(Required tasks):
A - In the profile of Muriel G. Softli, reproduce the passage from "Softli practices community-centered" to "International (Malawi, Africa).", swapping "community agencies" for "local organizations".
B - Translate this sentence from the profile of Muriel G. Softli into Spanish: "Softli’s dedication to transcultural nursing has made her a trailblazer in the field of public health, contributing to advancing knowledge and practice in diverse communities here and abroad."
C - Go on with the profile of Muriel G. Softli, picking up after its final sentence.

(Supplied text):
_ _ _ _
With a career spanning five decades, Muriel G. Softli’s work has been much like the research and service priorities of Dr. June Strickland. Softli’s focus on eliminating healthcare disparities and empowering culturally diverse populations throughout the world has given her a globe-trotting life.

While her home base has always been Seattle, Softli’s impact reaches far beyond the United States, as she has served multicultural military families as a Flight Nurse in the US Air Force Reserves in Europe, Asia, and the US. Her work has also taken her to Africa, where she worked as a nursing educator, instructor, and preceptor to local nurses and assistants from 1963 to 2018.

Softli’s dedication to transcultural nursing has made her a trailblazer in the field of public health, contributing to advancing knowledge and practice in diverse communities here and abroad. The first five years of her exciting life-changing, public health nursing career began in New York City.

“I am first generation born – my parents were both immigrants. I felt as though I could relate, respect, and honor other communities’ practices, values, and beliefs, as I met their needs,” says Softli. “That’s what goes into being an effective caring nurse. And that’s why I have spent my life focusing on these communities.”

Softli practices community-centered health care and has long partnered with community agencies to address their public health needs. Agencies ranging from the First African Methodist Episcopal Church, Delta Sigma Theta, Inc. Seattle Alumnae Chapter (an international public service sorority), AARTH Ministry, Seattle Center for Multicultural Services, The Rafiki Foundation, (Zambia and Malawi), Operation Crossroads Africa, (Kenya and Nigeria), Special AIDS and HIV project AME Church (Lesotho, Africa) and PAMOZA International (Malawi, Africa).
_ _ _ _
(Provided material):
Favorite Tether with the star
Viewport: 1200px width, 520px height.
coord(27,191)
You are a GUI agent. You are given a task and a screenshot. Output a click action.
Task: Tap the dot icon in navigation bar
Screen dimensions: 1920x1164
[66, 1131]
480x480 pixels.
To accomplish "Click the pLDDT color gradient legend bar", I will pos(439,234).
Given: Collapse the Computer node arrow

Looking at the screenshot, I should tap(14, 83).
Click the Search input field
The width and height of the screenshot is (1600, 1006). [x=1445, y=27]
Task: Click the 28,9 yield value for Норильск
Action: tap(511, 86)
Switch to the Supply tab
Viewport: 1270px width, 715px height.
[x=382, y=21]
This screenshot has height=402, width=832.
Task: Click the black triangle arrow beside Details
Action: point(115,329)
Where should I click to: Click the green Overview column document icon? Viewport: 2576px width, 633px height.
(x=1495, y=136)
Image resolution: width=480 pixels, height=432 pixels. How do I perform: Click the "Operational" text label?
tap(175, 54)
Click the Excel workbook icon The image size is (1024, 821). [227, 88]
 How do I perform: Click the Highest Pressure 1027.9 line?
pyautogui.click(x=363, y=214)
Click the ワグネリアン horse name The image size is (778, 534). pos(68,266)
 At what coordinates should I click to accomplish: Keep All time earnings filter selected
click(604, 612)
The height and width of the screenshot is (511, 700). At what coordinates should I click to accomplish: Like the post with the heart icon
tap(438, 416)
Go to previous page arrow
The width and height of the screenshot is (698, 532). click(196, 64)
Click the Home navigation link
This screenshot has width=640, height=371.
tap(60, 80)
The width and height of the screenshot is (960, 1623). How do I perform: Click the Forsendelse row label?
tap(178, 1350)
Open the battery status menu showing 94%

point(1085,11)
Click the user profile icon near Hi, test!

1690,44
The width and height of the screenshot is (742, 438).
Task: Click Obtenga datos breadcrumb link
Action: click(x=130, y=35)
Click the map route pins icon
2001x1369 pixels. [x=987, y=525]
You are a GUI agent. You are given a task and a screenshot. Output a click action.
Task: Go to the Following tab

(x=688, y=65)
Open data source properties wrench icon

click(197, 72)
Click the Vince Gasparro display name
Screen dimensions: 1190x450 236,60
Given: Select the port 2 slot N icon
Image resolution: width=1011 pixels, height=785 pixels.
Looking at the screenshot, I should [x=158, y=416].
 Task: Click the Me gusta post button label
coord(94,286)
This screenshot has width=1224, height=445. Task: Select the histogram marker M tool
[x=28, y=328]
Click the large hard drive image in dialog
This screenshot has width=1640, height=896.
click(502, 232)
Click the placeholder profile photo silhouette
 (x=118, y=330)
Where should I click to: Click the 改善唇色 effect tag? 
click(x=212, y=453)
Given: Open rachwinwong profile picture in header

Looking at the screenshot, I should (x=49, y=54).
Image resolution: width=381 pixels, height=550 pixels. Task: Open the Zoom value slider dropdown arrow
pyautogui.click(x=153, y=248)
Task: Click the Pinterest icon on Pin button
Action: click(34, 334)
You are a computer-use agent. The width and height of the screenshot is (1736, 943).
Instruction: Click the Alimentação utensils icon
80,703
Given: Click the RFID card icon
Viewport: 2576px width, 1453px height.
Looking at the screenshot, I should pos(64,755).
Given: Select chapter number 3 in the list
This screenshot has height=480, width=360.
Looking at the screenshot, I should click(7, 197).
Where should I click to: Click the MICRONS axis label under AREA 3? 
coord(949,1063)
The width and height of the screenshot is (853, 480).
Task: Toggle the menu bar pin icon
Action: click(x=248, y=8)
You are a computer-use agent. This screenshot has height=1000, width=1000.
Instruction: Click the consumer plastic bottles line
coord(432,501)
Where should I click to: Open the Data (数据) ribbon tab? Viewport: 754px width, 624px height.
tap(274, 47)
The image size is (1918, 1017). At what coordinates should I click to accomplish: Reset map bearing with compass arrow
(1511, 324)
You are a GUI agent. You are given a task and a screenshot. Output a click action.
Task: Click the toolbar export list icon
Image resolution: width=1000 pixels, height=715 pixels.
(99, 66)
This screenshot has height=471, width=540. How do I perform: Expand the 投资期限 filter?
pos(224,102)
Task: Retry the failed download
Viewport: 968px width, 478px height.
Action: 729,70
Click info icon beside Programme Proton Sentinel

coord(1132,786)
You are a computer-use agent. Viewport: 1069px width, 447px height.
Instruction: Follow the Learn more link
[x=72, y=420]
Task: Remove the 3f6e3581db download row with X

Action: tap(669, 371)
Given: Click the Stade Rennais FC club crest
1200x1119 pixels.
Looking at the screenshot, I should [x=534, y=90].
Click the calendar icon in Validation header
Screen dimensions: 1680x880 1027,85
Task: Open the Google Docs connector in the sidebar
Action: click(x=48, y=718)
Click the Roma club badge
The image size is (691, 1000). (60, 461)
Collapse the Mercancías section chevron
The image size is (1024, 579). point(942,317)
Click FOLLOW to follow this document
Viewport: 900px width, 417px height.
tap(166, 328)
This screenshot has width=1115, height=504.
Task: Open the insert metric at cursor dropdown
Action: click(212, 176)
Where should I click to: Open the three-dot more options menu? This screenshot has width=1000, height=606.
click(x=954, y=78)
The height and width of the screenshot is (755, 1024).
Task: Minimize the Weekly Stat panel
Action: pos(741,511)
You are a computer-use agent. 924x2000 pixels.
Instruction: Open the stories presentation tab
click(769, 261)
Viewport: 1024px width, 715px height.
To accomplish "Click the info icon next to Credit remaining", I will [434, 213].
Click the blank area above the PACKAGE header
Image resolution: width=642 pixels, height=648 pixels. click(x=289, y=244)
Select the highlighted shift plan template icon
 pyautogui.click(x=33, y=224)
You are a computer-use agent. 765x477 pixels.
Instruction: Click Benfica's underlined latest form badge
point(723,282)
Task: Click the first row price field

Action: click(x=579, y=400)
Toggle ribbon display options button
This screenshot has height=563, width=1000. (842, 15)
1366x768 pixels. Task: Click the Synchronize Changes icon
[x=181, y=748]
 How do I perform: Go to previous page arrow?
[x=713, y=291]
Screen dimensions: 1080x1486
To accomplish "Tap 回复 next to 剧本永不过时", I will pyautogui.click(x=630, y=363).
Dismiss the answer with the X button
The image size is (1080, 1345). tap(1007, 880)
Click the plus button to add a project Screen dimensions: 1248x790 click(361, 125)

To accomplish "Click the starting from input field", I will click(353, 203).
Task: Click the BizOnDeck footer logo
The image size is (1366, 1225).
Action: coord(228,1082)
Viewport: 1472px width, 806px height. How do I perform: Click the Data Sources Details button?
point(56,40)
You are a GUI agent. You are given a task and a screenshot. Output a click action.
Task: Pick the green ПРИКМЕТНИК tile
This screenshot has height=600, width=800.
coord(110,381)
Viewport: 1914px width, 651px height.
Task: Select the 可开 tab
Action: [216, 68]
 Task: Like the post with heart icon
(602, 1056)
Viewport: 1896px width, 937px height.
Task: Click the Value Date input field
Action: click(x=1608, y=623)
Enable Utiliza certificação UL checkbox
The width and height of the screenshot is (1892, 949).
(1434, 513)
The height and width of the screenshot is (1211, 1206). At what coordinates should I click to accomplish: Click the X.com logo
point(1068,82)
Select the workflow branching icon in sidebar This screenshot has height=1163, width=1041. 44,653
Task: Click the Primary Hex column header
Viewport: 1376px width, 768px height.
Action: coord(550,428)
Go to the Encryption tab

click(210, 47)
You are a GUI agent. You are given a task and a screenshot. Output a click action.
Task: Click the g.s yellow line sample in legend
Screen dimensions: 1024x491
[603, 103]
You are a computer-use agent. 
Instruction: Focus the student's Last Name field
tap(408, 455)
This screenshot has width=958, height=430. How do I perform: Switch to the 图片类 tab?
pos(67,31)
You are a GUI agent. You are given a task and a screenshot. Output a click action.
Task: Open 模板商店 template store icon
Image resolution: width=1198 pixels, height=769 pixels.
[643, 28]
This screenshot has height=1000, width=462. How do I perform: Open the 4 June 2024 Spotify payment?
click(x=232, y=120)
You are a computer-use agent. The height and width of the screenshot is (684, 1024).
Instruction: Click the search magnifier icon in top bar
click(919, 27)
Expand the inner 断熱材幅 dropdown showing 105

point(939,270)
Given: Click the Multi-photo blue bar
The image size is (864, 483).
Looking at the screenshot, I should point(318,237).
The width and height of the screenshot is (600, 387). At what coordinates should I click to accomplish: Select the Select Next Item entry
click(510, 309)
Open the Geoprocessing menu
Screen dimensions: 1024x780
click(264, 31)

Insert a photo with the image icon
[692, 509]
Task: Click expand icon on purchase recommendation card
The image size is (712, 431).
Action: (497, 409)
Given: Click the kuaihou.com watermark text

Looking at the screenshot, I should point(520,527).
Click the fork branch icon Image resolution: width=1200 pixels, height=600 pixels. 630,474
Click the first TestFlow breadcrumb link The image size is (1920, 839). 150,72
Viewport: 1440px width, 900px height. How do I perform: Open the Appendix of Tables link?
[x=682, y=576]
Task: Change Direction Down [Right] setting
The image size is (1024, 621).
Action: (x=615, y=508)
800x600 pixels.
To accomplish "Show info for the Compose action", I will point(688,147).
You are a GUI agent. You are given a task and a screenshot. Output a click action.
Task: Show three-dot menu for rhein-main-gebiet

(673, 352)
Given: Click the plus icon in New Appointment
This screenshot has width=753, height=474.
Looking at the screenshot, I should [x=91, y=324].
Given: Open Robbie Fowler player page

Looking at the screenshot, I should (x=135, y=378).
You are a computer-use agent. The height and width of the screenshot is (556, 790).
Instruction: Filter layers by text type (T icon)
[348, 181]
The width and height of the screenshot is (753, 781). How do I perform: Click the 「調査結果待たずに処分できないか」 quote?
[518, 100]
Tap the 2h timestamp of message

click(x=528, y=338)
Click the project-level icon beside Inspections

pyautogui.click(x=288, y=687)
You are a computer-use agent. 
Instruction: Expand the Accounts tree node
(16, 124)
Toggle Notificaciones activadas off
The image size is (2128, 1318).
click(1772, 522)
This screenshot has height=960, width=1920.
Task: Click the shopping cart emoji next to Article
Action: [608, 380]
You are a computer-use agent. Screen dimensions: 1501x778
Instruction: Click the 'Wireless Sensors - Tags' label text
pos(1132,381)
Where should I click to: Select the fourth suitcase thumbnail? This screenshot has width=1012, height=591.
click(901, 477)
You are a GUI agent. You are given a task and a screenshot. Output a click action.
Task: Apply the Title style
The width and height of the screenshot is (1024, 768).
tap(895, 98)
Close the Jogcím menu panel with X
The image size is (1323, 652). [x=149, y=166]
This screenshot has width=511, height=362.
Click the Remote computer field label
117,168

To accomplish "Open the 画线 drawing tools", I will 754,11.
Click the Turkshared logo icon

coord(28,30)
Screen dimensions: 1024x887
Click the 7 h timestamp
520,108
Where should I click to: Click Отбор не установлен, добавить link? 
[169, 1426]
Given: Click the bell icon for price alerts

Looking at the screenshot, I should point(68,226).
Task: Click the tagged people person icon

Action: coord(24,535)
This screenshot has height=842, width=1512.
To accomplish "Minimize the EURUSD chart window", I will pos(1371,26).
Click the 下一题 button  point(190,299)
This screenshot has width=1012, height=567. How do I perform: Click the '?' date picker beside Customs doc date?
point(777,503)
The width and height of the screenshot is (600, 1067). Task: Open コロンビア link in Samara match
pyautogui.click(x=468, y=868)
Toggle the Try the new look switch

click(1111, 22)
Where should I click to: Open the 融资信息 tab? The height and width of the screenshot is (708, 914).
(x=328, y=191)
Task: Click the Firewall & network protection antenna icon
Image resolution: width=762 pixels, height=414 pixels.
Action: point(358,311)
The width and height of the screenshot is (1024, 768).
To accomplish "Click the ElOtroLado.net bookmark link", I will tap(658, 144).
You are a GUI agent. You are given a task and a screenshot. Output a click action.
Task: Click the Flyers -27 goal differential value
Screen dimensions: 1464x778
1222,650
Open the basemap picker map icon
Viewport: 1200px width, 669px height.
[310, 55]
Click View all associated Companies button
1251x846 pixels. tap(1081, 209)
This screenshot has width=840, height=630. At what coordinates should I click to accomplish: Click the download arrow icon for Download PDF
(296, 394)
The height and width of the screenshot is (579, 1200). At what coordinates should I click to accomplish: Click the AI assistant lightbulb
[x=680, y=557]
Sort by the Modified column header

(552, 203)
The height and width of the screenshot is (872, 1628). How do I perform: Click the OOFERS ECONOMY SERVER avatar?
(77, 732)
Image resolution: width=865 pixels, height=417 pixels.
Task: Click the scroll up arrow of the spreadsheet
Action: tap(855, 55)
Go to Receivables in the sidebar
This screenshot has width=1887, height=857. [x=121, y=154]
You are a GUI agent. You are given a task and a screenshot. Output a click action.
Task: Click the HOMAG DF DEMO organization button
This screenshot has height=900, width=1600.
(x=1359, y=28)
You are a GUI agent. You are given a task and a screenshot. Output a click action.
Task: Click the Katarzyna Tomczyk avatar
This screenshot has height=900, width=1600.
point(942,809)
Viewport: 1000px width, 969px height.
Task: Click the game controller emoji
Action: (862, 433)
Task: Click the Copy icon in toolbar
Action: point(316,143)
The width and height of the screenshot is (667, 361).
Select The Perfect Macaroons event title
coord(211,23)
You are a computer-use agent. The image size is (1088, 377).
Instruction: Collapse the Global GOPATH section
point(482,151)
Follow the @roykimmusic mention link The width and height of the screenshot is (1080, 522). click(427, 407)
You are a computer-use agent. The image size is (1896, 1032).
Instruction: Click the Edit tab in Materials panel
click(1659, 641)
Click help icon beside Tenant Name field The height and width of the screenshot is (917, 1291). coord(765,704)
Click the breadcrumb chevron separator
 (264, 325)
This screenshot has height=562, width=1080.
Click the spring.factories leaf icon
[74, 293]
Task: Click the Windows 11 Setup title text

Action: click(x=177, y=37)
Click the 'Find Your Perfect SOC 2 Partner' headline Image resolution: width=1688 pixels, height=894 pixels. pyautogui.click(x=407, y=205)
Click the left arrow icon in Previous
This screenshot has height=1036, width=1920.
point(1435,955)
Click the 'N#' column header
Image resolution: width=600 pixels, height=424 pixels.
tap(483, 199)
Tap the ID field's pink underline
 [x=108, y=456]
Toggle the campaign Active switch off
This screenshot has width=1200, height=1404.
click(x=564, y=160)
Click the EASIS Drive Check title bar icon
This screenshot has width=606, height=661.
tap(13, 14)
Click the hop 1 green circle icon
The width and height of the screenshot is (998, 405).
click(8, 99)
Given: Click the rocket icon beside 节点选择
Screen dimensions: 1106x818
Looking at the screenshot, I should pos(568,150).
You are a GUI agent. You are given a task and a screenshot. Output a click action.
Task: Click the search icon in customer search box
_ _ _ _
(Answers by task):
A -
Softli practices community-centered health care and has long partnered with local organizations to address their public health needs. Agencies ranging from the First African Methodist Episcopal Church, Delta Sigma Theta, Inc. Seattle Alumnae Chapter (an international public service sorority), AARTH Ministry, Seattle Center for Multicultural Services, The Rafiki Foundation, (Zambia and Malawi), Operation Crossroads Africa, (Kenya and Nigeria), Special AIDS and HIV project AME Church (Lesotho, Africa) and PAMOZA International (Malawi, Africa).

B - La dedicación de Softli a la enfermería transcultural la ha convertido en una pionera en el campo de la salud pública, y ha contribuido al avance del conocimiento y la práctica en comunidades diversas, aquí y en el extranjero.

C -
During her 42-year tenure as a Seattle public school nurse, Softli worked in the Central District and South Seattle – as the only black nurse for over 15 years. These neighborhoods have a high concentration of immigrant students, minorities, and poor families, providing for a diverse and rewarding set of challenges.

“It was my job to see that my kids had the best care possible, often under difficult circumstances,’ she says. “Ensuring they had clothing, meals, and access to healthcare beyond the school.”

In the last six years of her school nursing career, Softli was employed by First Place Schools for the Homeless, where she collaborated with graduate students pursuing advanced degrees. Her collaboration with the University of Washington, School of Nursing earned her the 2017 Community Health Nursing Preceptor of the Year Award.

As a fifty-year member of the Mary Mahoney Professional Nurse Organization, Softli’s work extends even further into the community, offering healthcare outreach to multicultural communities. Those services included immunizations, health screenings, and delivering public health education while working with diverse homeless populations.

Softli’s lifelong commitment to healthcare and community service continues to be an inspiration to all.